Only the images are to be dropped; the records themselves must be repeated exactly.

Supplied information Start Marker

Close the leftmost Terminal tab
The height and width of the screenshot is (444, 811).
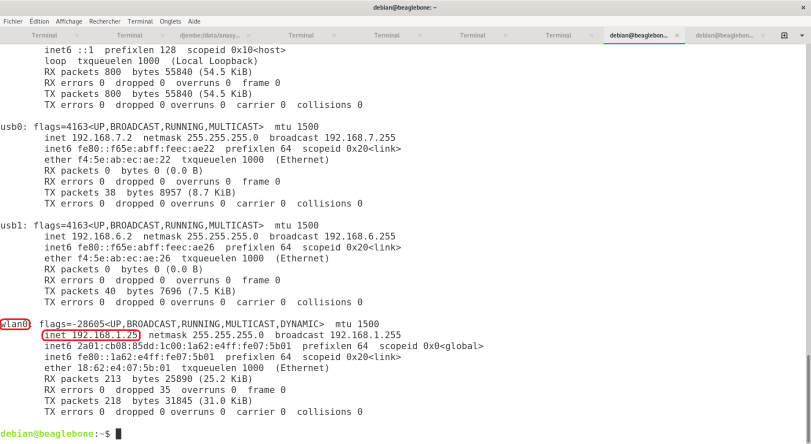point(76,35)
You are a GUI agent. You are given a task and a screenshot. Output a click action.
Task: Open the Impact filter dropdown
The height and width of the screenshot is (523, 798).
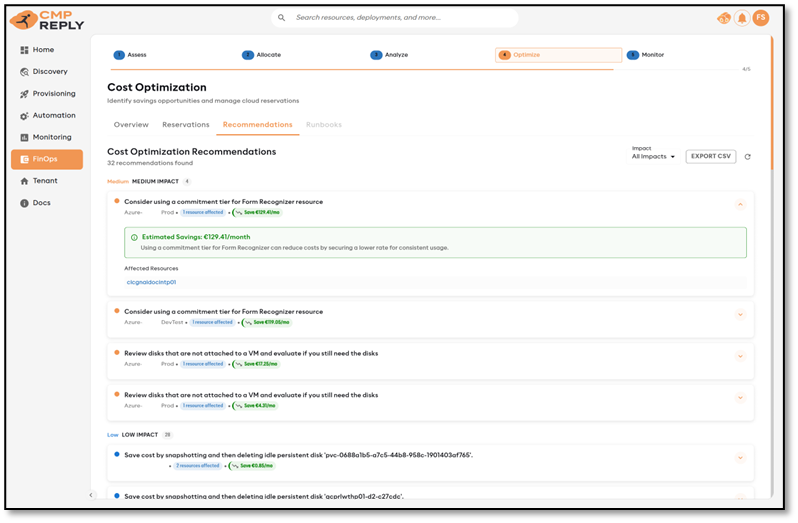[654, 157]
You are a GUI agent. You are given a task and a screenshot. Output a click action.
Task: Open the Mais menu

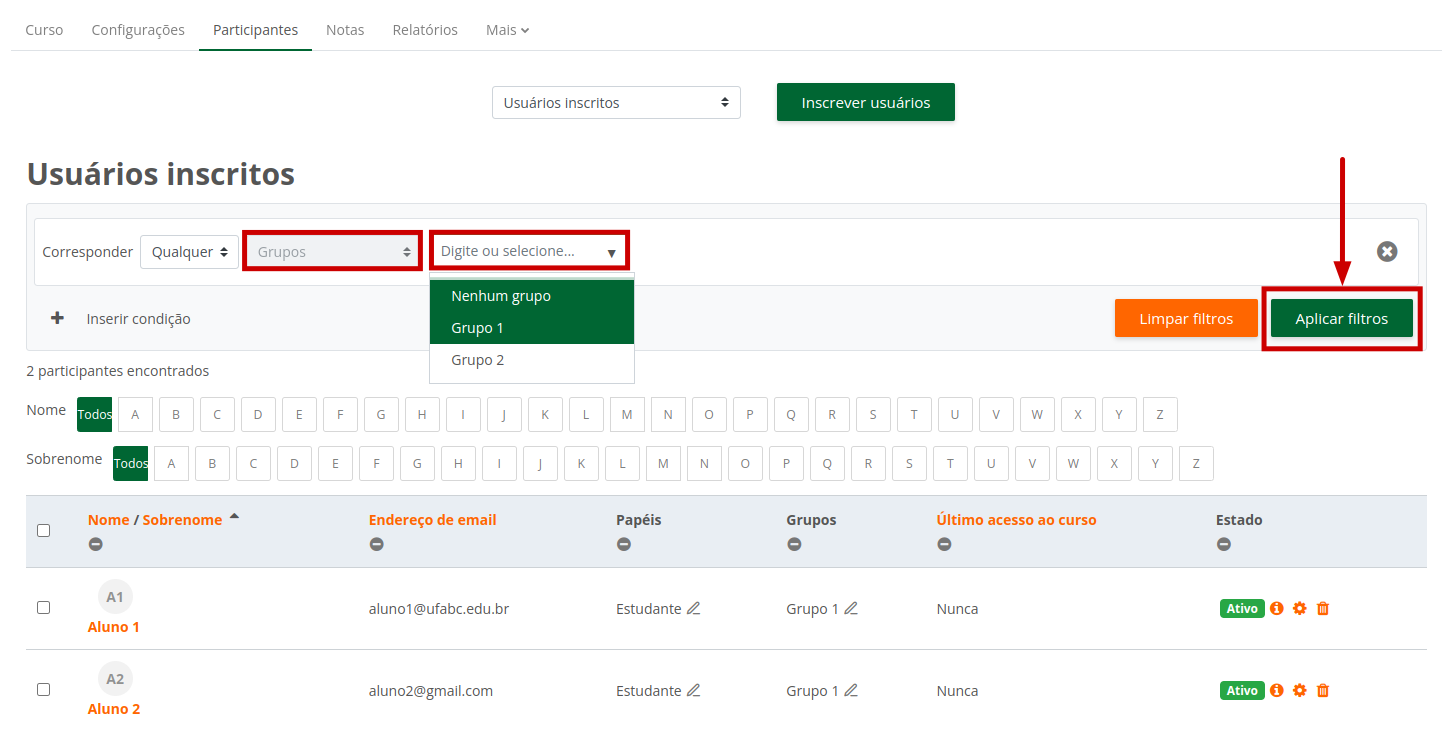tap(507, 30)
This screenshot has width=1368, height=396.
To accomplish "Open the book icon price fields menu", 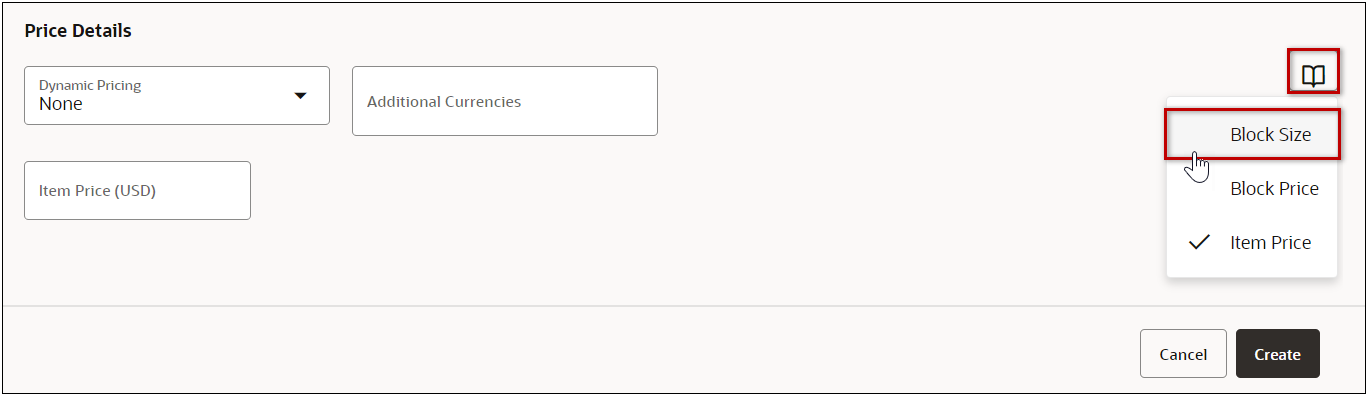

Supplied information End Marker

## Answer below
Close the leftmost Terminal tab
The height and width of the screenshot is (444, 811).
point(76,35)
You are a GUI agent. You are given a task and a screenshot. Output a click action.
Task: Open the Impact filter dropdown
The height and width of the screenshot is (523, 798).
[654, 157]
You are a GUI agent. You are given a task and a screenshot. Output a click action.
Task: Open the Mais menu

tap(507, 30)
This screenshot has width=1368, height=396.
To accomplish "Open the book icon price fields menu", 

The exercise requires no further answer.